■ **TUGAS**:
Menurut teks tentang menulis di bawah, etape apa yang jarang mampu dilewati orang?

Friday 13 January 2017

Menulis (3.3) Melawan Diri

BERLATIH. Alkisah seorang yang sangat berkeinginan menulis bersemangat sharing: “Pak, saya betul-betul ingin menulis, menjadi penulis.” Agar terkesan lebih sungguhan ditambahkannya: “Ingin produktif menulis seperti Bapak”.
Wualah-wualah. Saya kerjain habis. Tidak mungkin, kata saya. Kalaupun keinginan sangat kuat saya ragu. Jarang orang yang mampu melewati etape ‘melawan diri’. Menulis bukan akan, tidak tancapan niat atau bayangan angan-angan. Menulis itu melakukan bukan berwacana. Menurut saya Sampeyan terbiasa berargumen, bukan melakukan. Jadi, sulit untuk menjadi penulis.

■ **DAFTAR BARIS**:
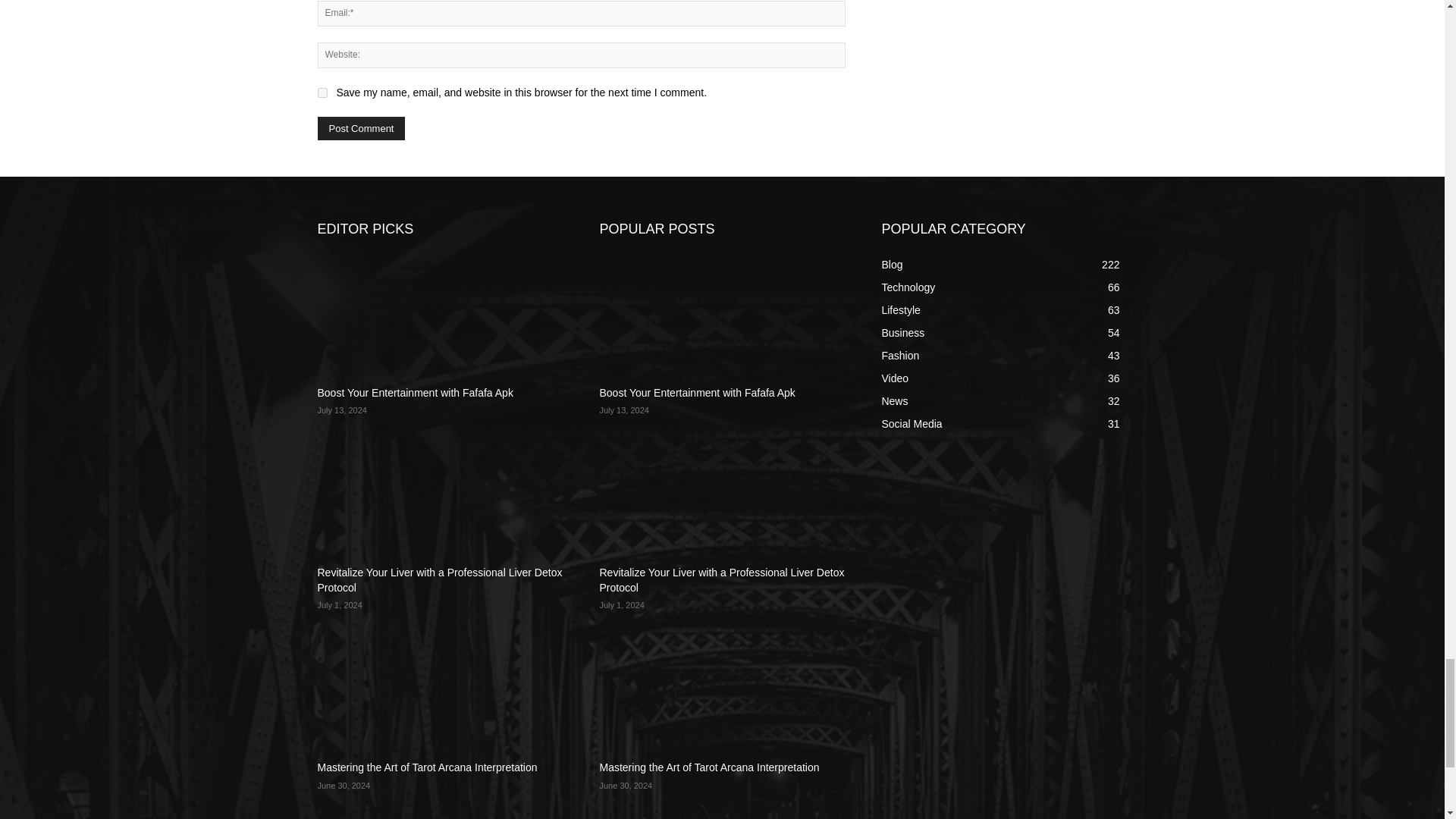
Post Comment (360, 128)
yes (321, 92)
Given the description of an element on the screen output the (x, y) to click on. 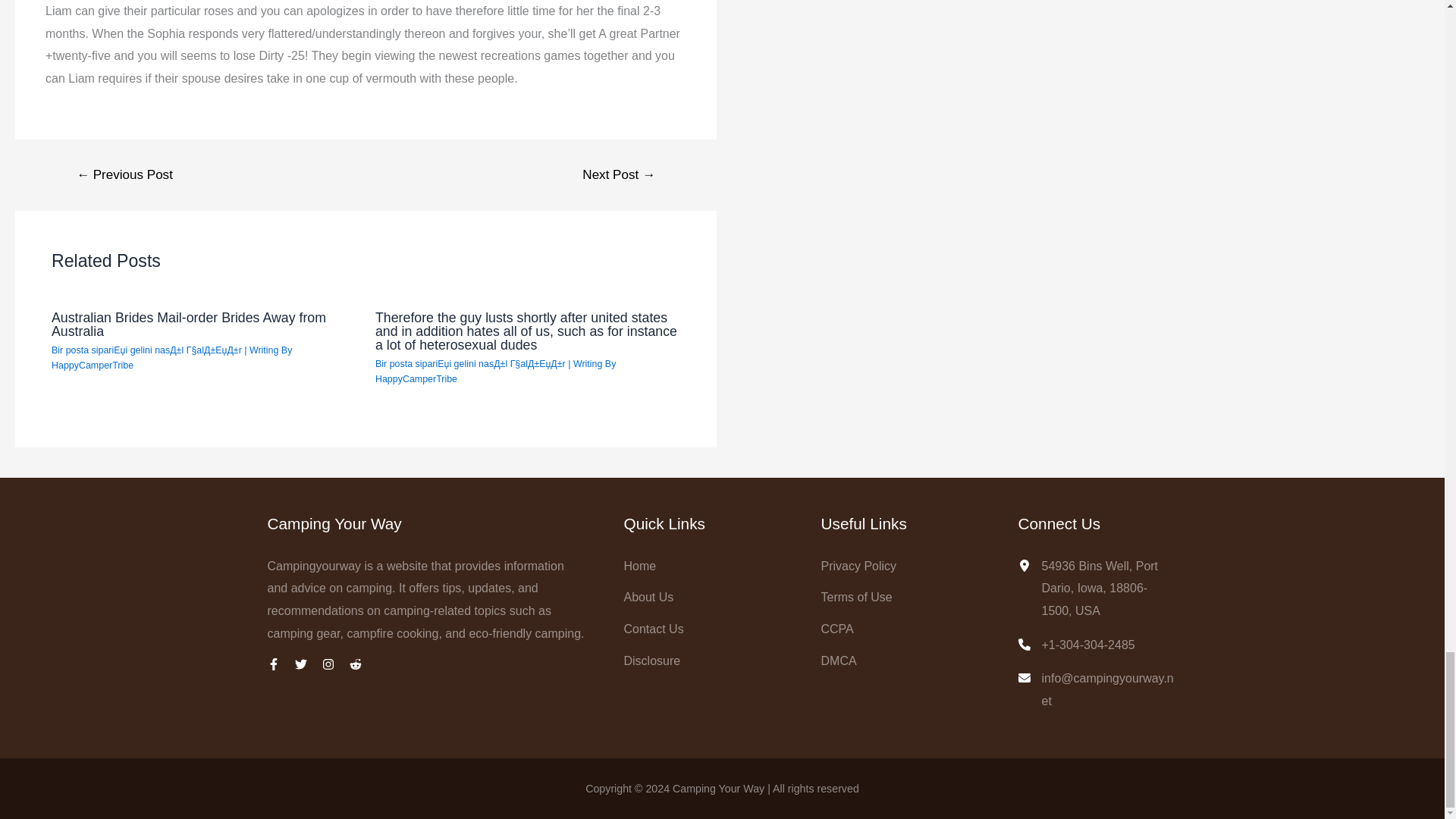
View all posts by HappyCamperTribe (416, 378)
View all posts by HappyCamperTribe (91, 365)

■ **KELUARAN YANG BENAR**:
Etape ‘melawan diri’.